| En las frágiles carabelas de Colón que tocaron por primera vez tierra americana vino una lengua en cuyo repertorio no cabían los elementos de la nueva realidad. Esto hizo que junto con los tesoros arrancados a los templos, regresaran los barcos a España cargados de palabras que acariciaban el oído de los europeos |
Así se intitula el ensayo que nos acaba de ofrecer Oswaldo Encalada Vásquez, obra dada a la estampa por la Universidad del Azuay y la Corporación Editora Nacional. Es un trabajo de investigación documental que nos lleva a examinar con seriedad nuestras raíces culturales a través del instrumento de observación quizá más confiable: la lengua.
Varios siglos transcurrieron después del Descubrimiento para que América cobre conciencia de su propia voz.
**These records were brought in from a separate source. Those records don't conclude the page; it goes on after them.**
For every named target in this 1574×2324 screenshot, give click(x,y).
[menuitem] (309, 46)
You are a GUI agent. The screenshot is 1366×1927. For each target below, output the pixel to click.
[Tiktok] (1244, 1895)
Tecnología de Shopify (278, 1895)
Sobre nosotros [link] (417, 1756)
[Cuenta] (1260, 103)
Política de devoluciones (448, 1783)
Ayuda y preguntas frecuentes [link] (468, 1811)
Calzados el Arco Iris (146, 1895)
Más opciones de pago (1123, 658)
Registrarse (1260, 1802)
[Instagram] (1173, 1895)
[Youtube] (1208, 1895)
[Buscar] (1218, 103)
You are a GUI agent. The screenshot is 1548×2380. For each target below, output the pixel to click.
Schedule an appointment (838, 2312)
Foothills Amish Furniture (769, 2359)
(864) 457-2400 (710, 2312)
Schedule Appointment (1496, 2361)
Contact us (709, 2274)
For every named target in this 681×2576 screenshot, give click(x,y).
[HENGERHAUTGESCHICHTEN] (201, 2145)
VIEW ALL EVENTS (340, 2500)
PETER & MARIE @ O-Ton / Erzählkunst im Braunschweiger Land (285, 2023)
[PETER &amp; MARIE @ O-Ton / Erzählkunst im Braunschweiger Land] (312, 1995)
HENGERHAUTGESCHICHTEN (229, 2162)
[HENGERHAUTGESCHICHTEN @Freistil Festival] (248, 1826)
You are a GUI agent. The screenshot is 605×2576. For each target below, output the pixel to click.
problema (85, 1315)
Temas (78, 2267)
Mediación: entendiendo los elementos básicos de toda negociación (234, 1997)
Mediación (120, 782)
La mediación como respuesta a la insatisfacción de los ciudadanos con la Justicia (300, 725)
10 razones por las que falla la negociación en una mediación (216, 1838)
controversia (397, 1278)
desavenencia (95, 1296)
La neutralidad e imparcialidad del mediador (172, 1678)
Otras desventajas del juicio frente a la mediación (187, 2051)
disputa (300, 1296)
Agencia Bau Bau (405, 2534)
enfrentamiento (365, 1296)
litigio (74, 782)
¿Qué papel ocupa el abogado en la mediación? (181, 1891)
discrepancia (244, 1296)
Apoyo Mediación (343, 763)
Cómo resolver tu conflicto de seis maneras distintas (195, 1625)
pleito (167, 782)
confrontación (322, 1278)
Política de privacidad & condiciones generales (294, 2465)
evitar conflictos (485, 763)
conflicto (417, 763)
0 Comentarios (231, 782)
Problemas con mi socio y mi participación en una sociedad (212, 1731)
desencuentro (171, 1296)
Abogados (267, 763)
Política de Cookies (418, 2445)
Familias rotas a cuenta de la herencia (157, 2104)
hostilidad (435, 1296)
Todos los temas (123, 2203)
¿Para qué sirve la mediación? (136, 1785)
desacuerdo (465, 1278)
Los primeros hombres que desembarcaron en las costas del Nuevo Mundo no hallaron mejor punto de comparación para estas tierras que la idea que traían del paraíso terrenal. Europa se conmocionó y ya no pudo desprenderse de su fascinación por los colores y las formas del remoto paisaje americano. De este modo, antes de encontrarse a sí misma, América estampó una profunda huella en el arte y en la cultura europea y afinó los cinco sentidos del hombre que escapaba de las densas tinieblas medievales. Las narraciones que se difundieron luego sobre los horrores de la conquista y la colonización obligaron a muchos pensadores europeos a revisar sus ideas sobre la condición y el destino de los seres humanos. La influencia de una América idealizada fue aún más lejos: Rubens copió el cuadro del Ticiano que representa a Adán y Eva en el Jardín del Edén €“recuerda Pedro Henríquez Ureña-, pero puso entre los árboles un papagayo, detalle en el cual, al comparar el original con la copia, alguien ha observado cómo el arte del Renacimiento se transforma en el barroco €“afirma el sabio maestro dominicano.
El mundo americano se fue convirtiendo, pues, en una fuente inagotable de mito y fantasía. Quizás la abigarrada exuberancia de la naturaleza americana sugería el horror que el arte europeo del siglo XVI sintió ante el vacío, como para apoyar las reflexiones de Pedro Henríquez Ureña. Parece que las claves de estas representaciones mentales hay que buscarlas en las relaciones a menudo secretas entre la vida y el lenguaje. En las frágiles carabelas de Colón que tocaron por primera vez tierra americana vino una lengua en cuyo repertorio no cabían los elementos de la nueva realidad. Esto hizo que junto con los tesoros arrancados a los templos, regresaran los barcos a España cargados de palabras que acariciaban el oído de los europeos: sabana, hamaca, piragua, maíz, papa, tabaco, cacao, tamal, alpaca, pampa, tomate... Pero si al español le resultaba difícil representar la realidad por medio de un sistema de organización semántica ajeno a la naturaleza del Nuevo Mundo, al habitante americano le acometía similar dificultad cuando quería trasladar a la lengua vernácula las voces y las primeras experiencias del contacto con esos seres -mitad monstruos, mitad hombres- salidos de las profundidades del cielo o del océano. El primer comercio que debieron entablar los españoles con los aborígenes, antes del intercambio de abalorios, fue el de las palabras.
Por allí empieza el desciframiento de las claves con que Oswaldo Encalada Vásquez nos va aproximando, a través de la lengua, al choque y a la paulatina compenetración de dos culturas por completo diferentes. Dominante la una, y avasallada la otra, las expresiones de dominio y de sometimiento perviven aún en el lenguaje de los ecuatorianos. Encalada Vásquez arranca su descripción lingüística analizando los procedimientos mediante los cuales la lengua española descubre América y la forma en que las lenguas americanas intentan descubrir el mundo de los conquistadores. Animales y plantas provenientes de ambos universos culturales desfilan por los primeros capítulos de la obra en busca de ser denominados según los hábitos de una u otra percepción sensorial. Con prolija información, aun para el detalle, están allí los nombres de los elementos que configuraban el entorno: el maíz, la papaya, la guanábana, la quinua, el caimito, la papa, la guaba, el capulí; pero también están allí presentes con sus propias voces el cuchi, el mishi, el cuy, el quinde o colibrí.
Especial interés cobran los capítulos dedicados a resaltar las relaciones entre la lengua y las prácticas sociales; se analizan para ello las fórmulas mediante las cuales se designa el territorio, los tipos humanos, las clases sociales y sus manifestaciones racistas, las formas de tratamiento, los alimentos, las bebidas. Profusamente documentado, este libro resulta ser tan sabio como entretenido: una golosina para el intelecto. Esta nueva forma de descubrir nuestras raíces solo podía ser fruto de un apasionado espíritu humanista, como el de Oswaldo, consagrado con perseverancia y reconocida seriedad al estudio y a la investigación.